### [Exercise details]
Starting with the line that contains "Open the AI settings gear icon" and going on through the end of the items, write those lines out again with "prospects" swapped for "candidates" and nothing else changed. Leave the pictures out.
··· Information given ···
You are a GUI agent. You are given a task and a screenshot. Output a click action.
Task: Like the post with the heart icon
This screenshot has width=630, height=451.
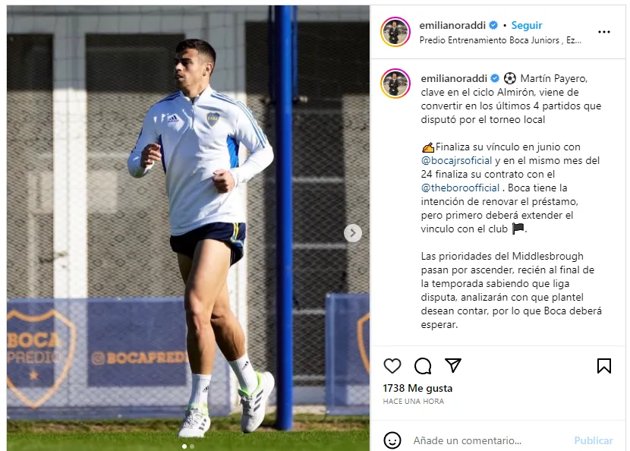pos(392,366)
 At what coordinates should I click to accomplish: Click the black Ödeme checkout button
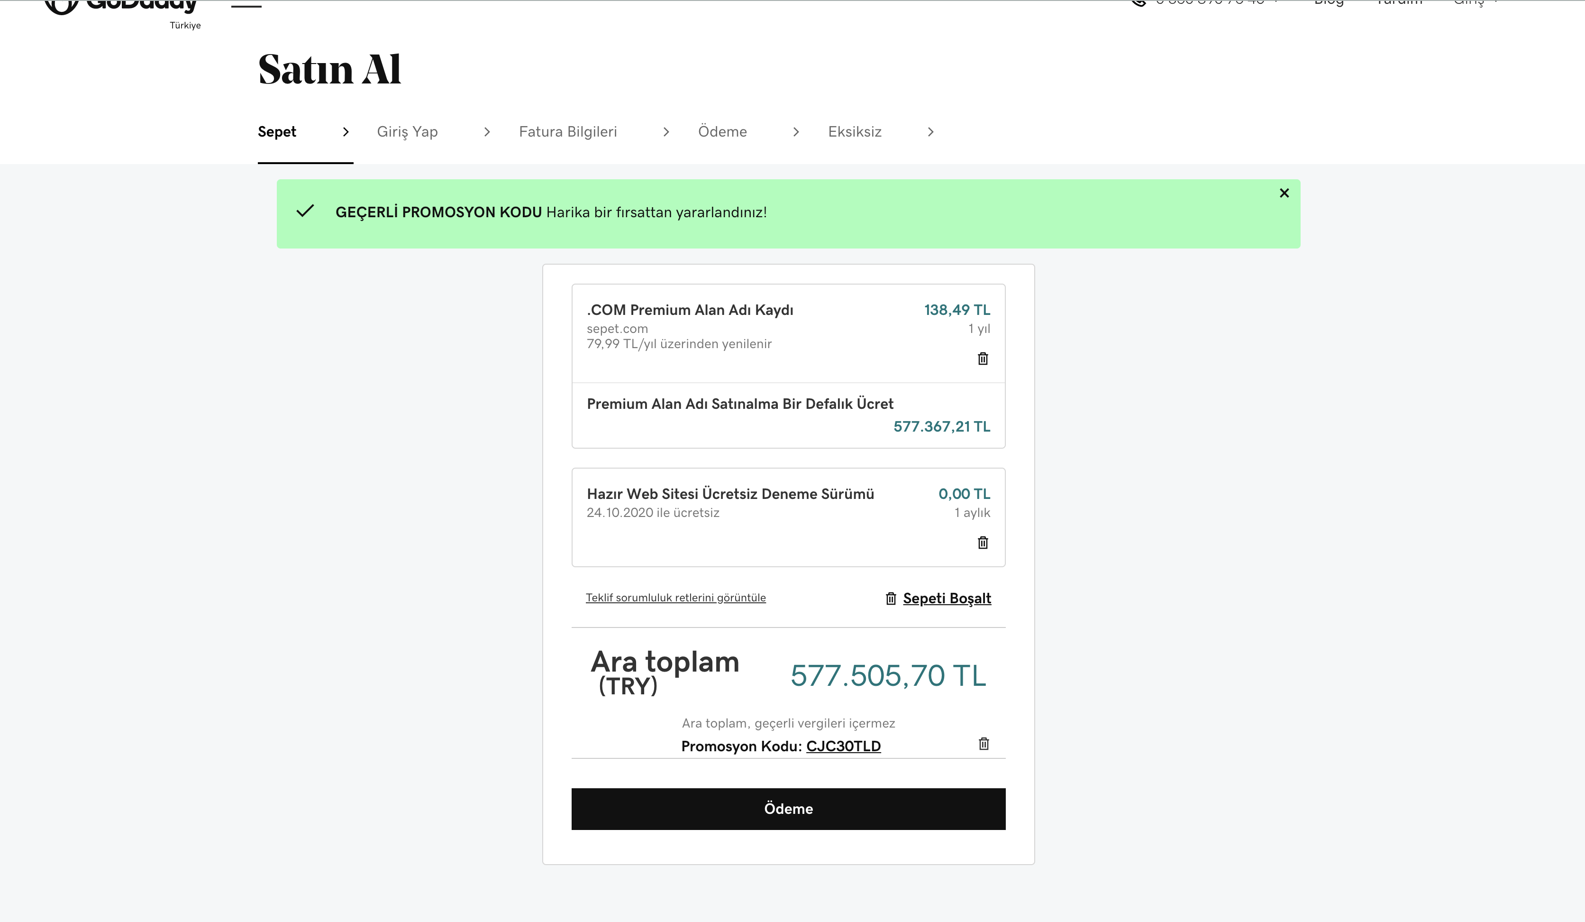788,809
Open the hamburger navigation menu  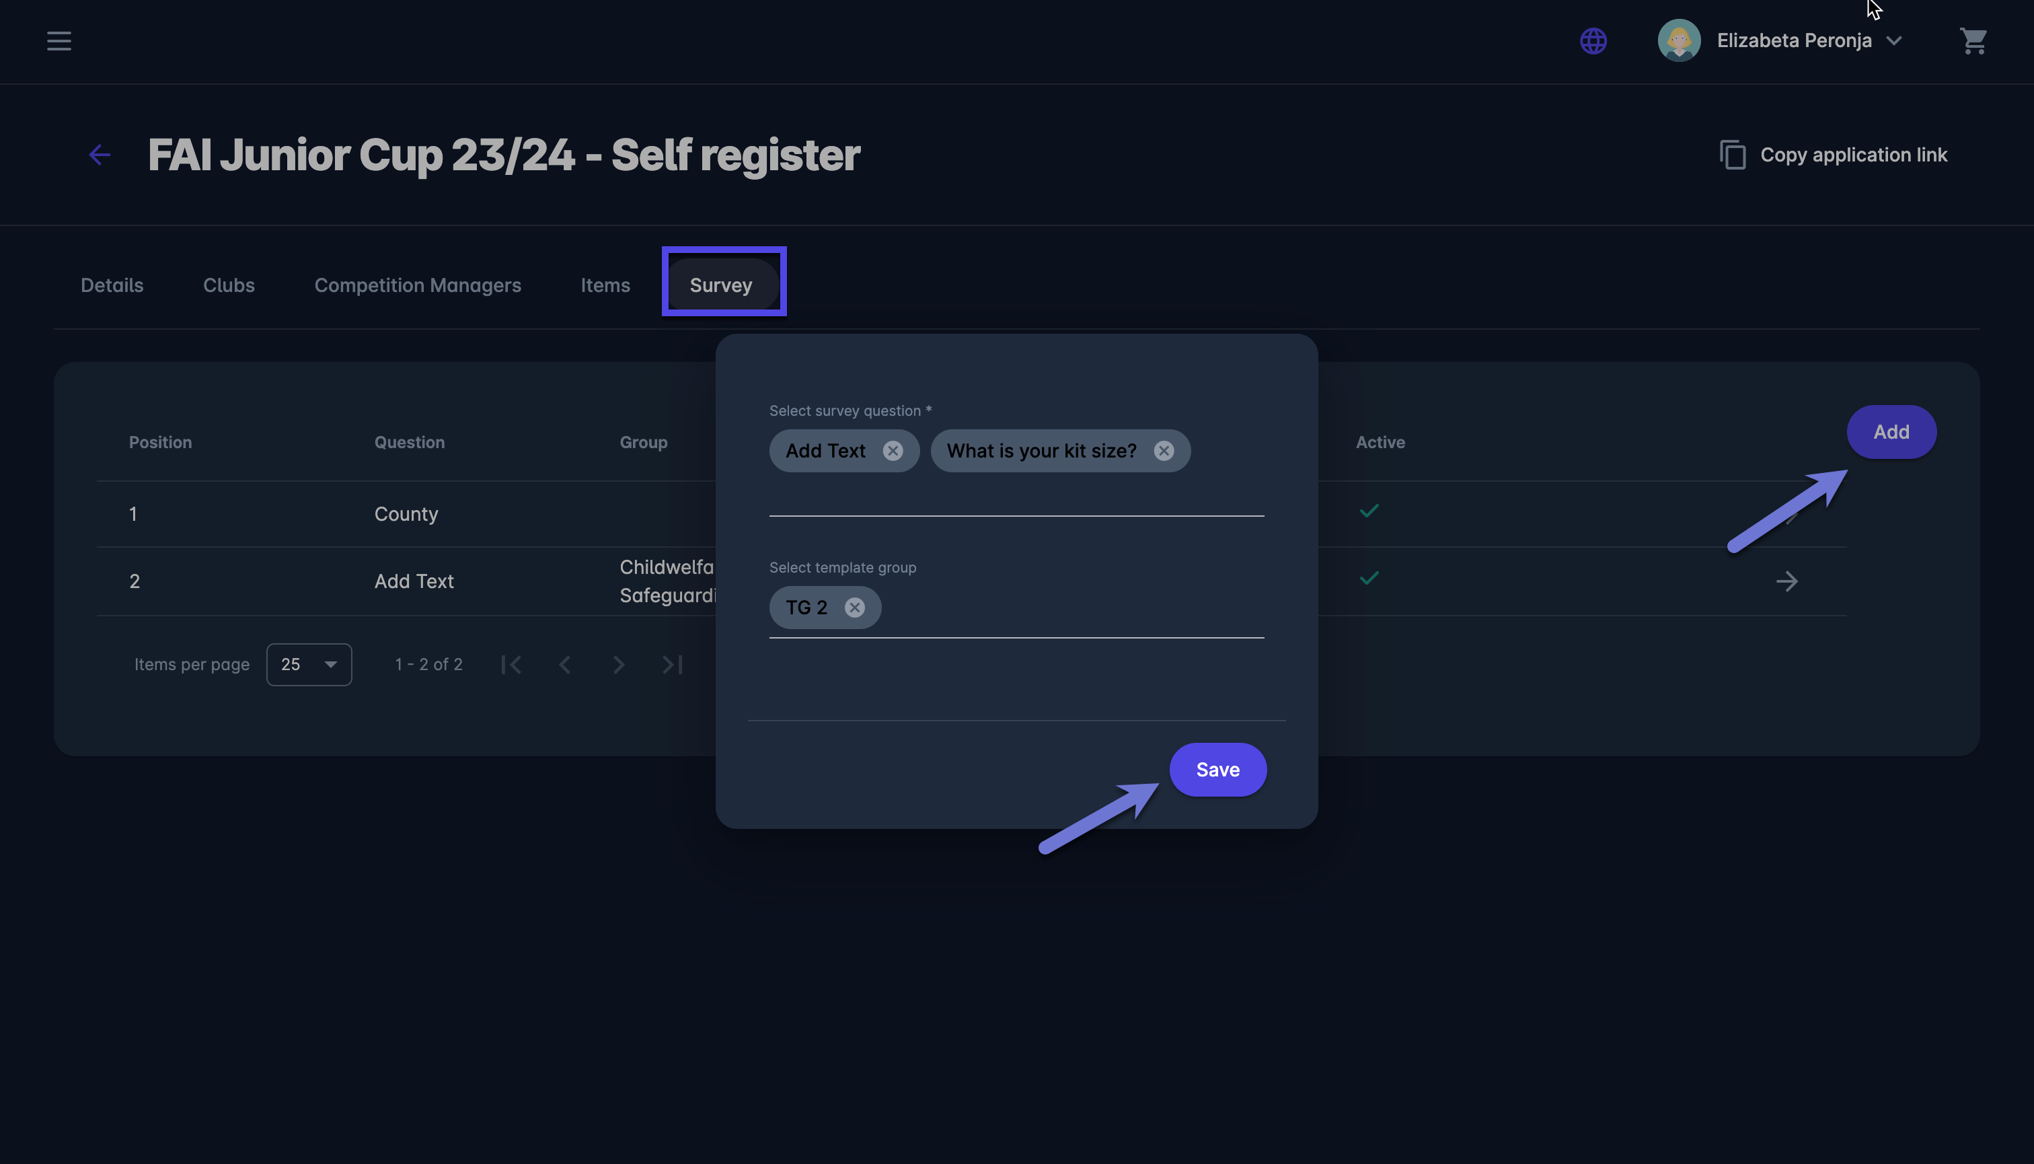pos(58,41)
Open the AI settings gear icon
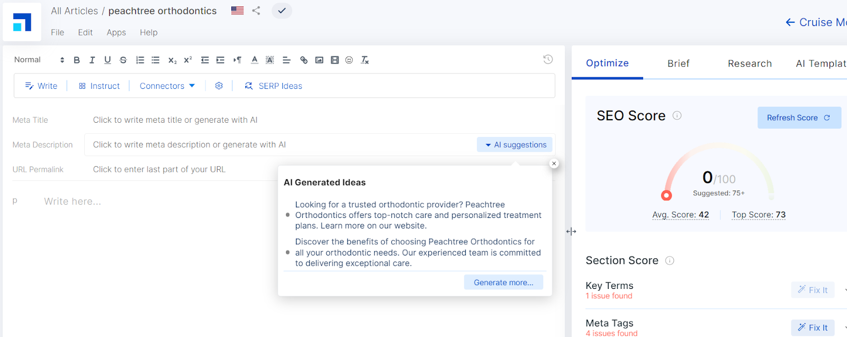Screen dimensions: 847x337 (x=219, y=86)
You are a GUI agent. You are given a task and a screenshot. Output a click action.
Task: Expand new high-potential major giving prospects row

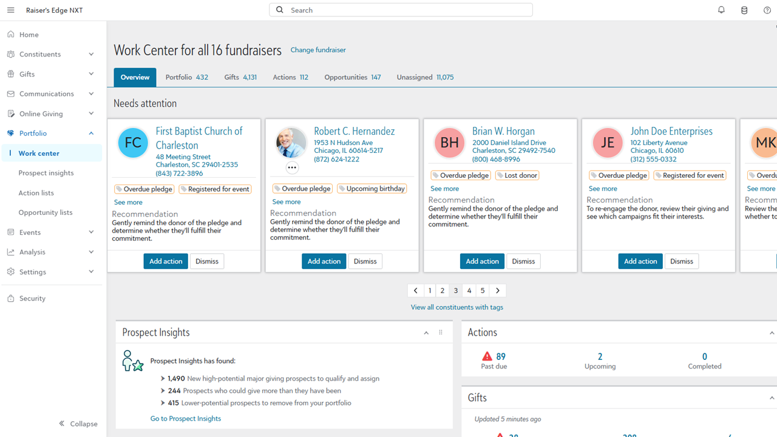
···
### [Solution to this task]
Open the AI settings gear icon
Screen dimensions: 847x337 (x=219, y=86)
You are a GUI agent. You are given a task and a screenshot. Output a click action.
Task: Expand new high-potential major giving candidates row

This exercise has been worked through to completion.